Now don’t misinterpret this article; I’m not stating that classes should be banned entirely. What I’m arguing about is the fact that we can actually avoid using classes in many cases without losing much.

Let’s discuss the pros and cons of this (really impactful) choice by looking at a few dimensions.


The first point that I want to make against using classes for your domain model is to try and avoid the Object Oriented Programming (OOP) complexity nonsense that seems to often crop up in Java-like projects (at least those I’ve witnessed firsthand).

People who have a strong object-oriented background tend to go crazy from time to time with OOP constructs.

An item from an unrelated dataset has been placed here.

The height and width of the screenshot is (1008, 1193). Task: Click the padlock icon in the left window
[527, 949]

They like to create complex inheritance chains, override methods and do all sorts of funky stuff.

This is nice and can be really beneficial, but more often than not this ends up being the root of bad design and gives birth to many scary monsters, all while bragging about all the nice GoF patterns that are being used; as if it was some sort of checklist “gotta use them all!”.

As the saying goes: prefer composition over inheritance. If you limit the usage of classes, then you’re getting rid of a whole class of design problems.

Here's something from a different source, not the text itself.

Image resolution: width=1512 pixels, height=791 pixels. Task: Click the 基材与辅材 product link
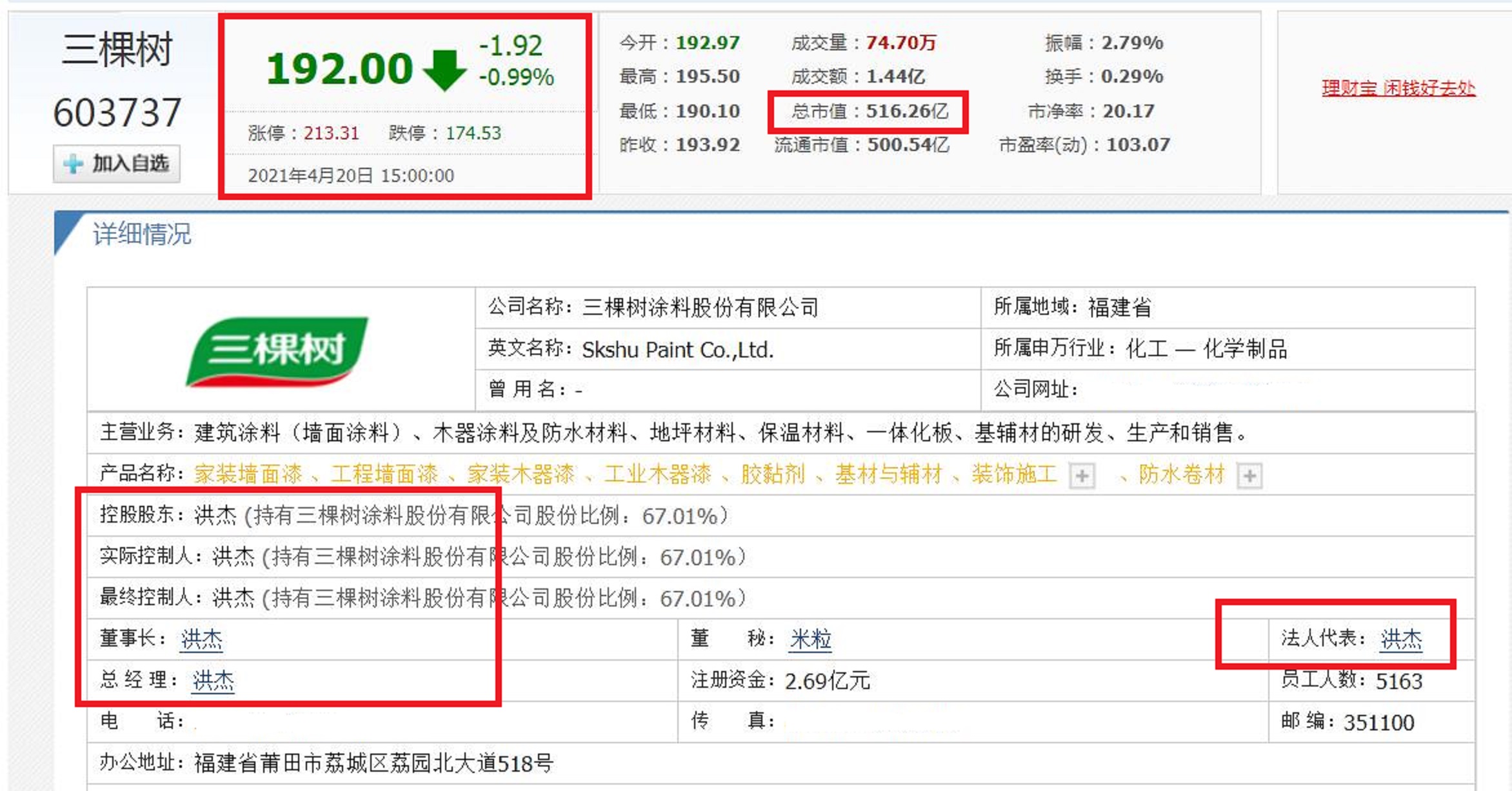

On the other hand, one thing that you’ll miss when not using classes is encapsulation. This idea of keeping internal/private state is nice and you’ll probably miss it if you entirely get rid of classes; even more so now that the EcmaScript private members have landed, albeit with a “#” instead of something nicer).

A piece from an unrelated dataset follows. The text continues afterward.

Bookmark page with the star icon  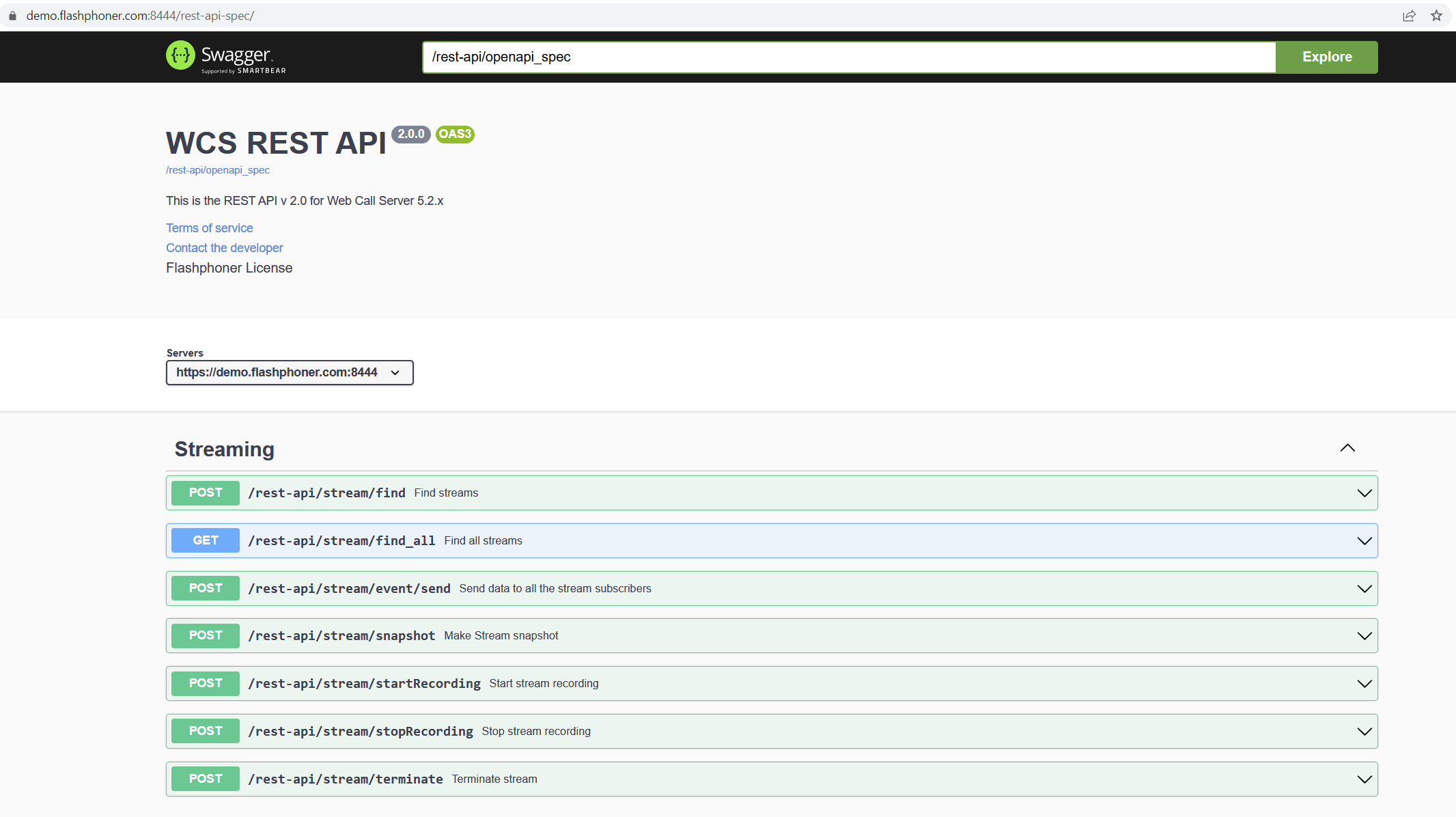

When you’re building a multi-tier application interacting with some back-end exposing REST, GraphQL (or any other type of API), you perform the usual Create/Retrieve/Update/Delete (i.e., CRUD) operations.

For instance, when you want to retrieve a list of elements, you have to call the back-end API to get a hold of the data. When you do so, you’ll get a back a representation of the data you were after, usually in JSON:

fetch("/api/v1/users").then((users: ???) => {

Then comes the question of how to represent that data on the client side (i.e., what do you set as the “???” in the example above — any being a big no-no).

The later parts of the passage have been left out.